Bree & Madelyn~ Alabama

Bree Estes, 16, has been a Katie’s Krops Grower since her father heard about the organization, and Bree applied, at nine years old, to become a Katie’s Krops Grower. Then a fourth-grader at Alabama Christian Academy (ACA) in Montgomery, Alabama, she, her parents, and her younger sister, Madelyn, now 15, started a Katie’s Krops garden at the school with advice from their local extension office. That garden is growing today with support from students from all grades tending it and using the outdoor classrooms that have been added.

Soon after starting the garden, the family moved to Birmingham. To satisfy their desire to help their community while being outside and active, they created a new garden at Bree’s new school, Brock’s Gap (then for 5th and sixth graders and now for grades 3 through 5).  Both girls still tend the garden with assistance from the students led by teacher Terri Davis through the informal Katie’s Krops club she has established. The club members help with weeding, watering, and other tasks. This garden also includes outdoor classrooms as well as a pavilion.

The family, including parents Robert and Melinda, also have other gardens.

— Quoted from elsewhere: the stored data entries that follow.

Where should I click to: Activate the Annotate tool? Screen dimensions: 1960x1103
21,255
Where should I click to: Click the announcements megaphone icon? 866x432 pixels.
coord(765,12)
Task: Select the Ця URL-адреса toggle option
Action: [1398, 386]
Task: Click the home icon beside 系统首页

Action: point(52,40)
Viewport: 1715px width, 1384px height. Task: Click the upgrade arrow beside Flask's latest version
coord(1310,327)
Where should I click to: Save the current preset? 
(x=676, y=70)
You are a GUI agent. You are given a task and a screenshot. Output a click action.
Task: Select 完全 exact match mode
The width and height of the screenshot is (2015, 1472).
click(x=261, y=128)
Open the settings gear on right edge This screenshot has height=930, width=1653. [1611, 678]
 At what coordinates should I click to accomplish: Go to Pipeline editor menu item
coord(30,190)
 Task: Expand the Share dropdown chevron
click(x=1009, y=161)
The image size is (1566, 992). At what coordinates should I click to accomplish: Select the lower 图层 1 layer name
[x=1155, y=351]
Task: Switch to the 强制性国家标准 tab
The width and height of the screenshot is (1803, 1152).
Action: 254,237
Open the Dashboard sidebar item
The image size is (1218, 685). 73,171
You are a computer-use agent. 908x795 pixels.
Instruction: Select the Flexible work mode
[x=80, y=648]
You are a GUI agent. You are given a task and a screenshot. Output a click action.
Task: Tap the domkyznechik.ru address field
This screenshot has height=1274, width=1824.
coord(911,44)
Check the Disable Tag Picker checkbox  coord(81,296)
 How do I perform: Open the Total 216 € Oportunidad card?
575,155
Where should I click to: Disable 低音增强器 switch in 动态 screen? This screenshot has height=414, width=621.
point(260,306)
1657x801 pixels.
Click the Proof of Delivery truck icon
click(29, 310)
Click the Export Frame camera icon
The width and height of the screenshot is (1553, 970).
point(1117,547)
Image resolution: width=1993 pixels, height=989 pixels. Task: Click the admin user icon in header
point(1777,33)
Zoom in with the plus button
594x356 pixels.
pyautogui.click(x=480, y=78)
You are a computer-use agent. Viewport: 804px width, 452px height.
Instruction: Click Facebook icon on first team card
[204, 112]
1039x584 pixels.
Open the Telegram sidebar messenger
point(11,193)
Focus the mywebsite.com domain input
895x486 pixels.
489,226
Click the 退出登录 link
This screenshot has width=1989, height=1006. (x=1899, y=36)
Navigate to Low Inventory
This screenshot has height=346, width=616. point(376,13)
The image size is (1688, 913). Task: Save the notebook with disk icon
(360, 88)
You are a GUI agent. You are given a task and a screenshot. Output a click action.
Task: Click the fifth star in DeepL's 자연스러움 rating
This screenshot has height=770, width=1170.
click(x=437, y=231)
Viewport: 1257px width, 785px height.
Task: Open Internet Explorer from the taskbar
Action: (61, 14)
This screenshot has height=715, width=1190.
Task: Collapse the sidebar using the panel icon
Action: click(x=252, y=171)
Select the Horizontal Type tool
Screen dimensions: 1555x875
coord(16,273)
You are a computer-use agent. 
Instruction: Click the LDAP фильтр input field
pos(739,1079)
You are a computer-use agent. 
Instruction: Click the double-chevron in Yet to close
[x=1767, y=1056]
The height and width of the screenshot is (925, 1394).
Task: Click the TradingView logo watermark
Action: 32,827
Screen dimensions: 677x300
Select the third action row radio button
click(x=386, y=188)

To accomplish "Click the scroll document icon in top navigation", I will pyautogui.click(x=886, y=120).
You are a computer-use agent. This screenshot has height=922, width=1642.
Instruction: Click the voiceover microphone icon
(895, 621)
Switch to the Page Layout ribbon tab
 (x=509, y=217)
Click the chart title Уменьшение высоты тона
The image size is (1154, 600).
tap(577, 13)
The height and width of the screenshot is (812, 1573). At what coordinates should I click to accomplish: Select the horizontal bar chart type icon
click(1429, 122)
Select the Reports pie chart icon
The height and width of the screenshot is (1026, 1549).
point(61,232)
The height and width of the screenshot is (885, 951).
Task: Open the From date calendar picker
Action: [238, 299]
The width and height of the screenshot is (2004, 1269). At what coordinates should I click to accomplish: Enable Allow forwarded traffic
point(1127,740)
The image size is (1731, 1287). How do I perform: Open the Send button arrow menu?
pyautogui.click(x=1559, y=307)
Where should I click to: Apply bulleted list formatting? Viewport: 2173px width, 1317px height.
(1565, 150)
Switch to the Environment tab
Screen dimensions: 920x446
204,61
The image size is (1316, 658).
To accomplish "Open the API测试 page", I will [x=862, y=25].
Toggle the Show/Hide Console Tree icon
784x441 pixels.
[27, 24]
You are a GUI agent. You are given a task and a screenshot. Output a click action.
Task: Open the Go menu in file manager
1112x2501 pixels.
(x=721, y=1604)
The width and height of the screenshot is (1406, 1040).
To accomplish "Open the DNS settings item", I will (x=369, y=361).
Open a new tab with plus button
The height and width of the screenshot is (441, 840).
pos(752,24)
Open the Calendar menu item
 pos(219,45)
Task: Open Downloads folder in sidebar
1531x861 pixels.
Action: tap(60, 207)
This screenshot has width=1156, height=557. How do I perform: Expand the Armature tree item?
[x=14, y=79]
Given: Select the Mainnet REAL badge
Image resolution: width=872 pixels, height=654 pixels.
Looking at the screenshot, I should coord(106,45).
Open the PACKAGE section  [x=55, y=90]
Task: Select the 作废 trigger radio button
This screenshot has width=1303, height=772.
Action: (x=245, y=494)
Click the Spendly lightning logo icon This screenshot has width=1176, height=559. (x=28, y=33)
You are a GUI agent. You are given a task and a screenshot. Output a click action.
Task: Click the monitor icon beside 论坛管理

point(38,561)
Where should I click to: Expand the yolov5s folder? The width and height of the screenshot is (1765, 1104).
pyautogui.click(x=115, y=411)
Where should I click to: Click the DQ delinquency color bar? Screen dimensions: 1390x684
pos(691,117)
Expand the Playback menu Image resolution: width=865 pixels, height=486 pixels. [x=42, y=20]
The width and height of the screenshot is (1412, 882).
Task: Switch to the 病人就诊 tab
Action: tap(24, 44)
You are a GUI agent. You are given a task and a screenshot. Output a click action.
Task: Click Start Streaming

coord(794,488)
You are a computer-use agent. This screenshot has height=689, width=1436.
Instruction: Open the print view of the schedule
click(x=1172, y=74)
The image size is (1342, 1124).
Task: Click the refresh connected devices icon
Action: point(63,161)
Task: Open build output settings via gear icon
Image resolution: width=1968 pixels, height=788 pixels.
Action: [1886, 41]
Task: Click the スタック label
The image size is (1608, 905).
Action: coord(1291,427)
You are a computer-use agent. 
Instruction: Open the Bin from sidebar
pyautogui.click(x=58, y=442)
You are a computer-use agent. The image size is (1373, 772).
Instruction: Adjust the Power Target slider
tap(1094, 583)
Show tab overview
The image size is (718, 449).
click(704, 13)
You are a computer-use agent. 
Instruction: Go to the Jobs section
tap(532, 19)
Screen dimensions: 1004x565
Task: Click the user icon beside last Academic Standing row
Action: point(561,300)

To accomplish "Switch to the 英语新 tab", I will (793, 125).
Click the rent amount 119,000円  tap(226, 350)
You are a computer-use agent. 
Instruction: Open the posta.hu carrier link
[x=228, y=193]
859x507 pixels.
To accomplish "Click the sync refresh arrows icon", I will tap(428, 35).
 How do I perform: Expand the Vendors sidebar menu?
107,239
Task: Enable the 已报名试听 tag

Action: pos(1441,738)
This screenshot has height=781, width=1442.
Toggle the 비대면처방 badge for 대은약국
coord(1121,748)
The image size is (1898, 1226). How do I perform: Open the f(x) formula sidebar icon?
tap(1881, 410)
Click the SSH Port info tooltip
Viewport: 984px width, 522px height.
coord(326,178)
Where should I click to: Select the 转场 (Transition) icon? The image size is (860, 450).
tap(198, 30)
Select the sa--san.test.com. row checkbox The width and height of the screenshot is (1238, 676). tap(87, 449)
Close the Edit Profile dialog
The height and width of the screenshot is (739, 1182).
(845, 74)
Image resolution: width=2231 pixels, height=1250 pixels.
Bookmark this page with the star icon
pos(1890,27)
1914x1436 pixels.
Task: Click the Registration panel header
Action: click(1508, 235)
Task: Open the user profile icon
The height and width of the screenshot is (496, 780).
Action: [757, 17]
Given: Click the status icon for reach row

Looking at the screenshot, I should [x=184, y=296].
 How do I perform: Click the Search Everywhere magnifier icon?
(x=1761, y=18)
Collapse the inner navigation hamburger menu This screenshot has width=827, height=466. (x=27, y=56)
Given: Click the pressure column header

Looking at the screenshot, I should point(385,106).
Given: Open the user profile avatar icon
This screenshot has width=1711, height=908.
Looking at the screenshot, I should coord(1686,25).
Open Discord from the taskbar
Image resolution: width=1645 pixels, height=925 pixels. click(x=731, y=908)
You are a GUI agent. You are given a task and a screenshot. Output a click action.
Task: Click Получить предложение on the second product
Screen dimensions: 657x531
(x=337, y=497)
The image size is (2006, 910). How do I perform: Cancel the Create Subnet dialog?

In addition to two beds at the University of Alabama Birmingham’s downtown community garden, where they grow a small portion of their vegetables, they have a large garden at home. As southern gardeners with a growing season that extends from March to November and an initial harvest in April, they grow peppers, eggplant, tomatoes, melons, peas, kale, and pumpkins. One pumpkin vine even decided to use a tree as a climbing pole; nothing like picking pumpkins 5 to 6 feet off the ground! The gardens are flourishing despite sweltering summers, problems with bugs, and initially bad soil that was improved by adding compost to break it down into good growing dirt. As a result, the Community Food Bank of Central Alabama receives its bounty. In contrast, the Montgomery Area Food Bank receives food from the ACA garden.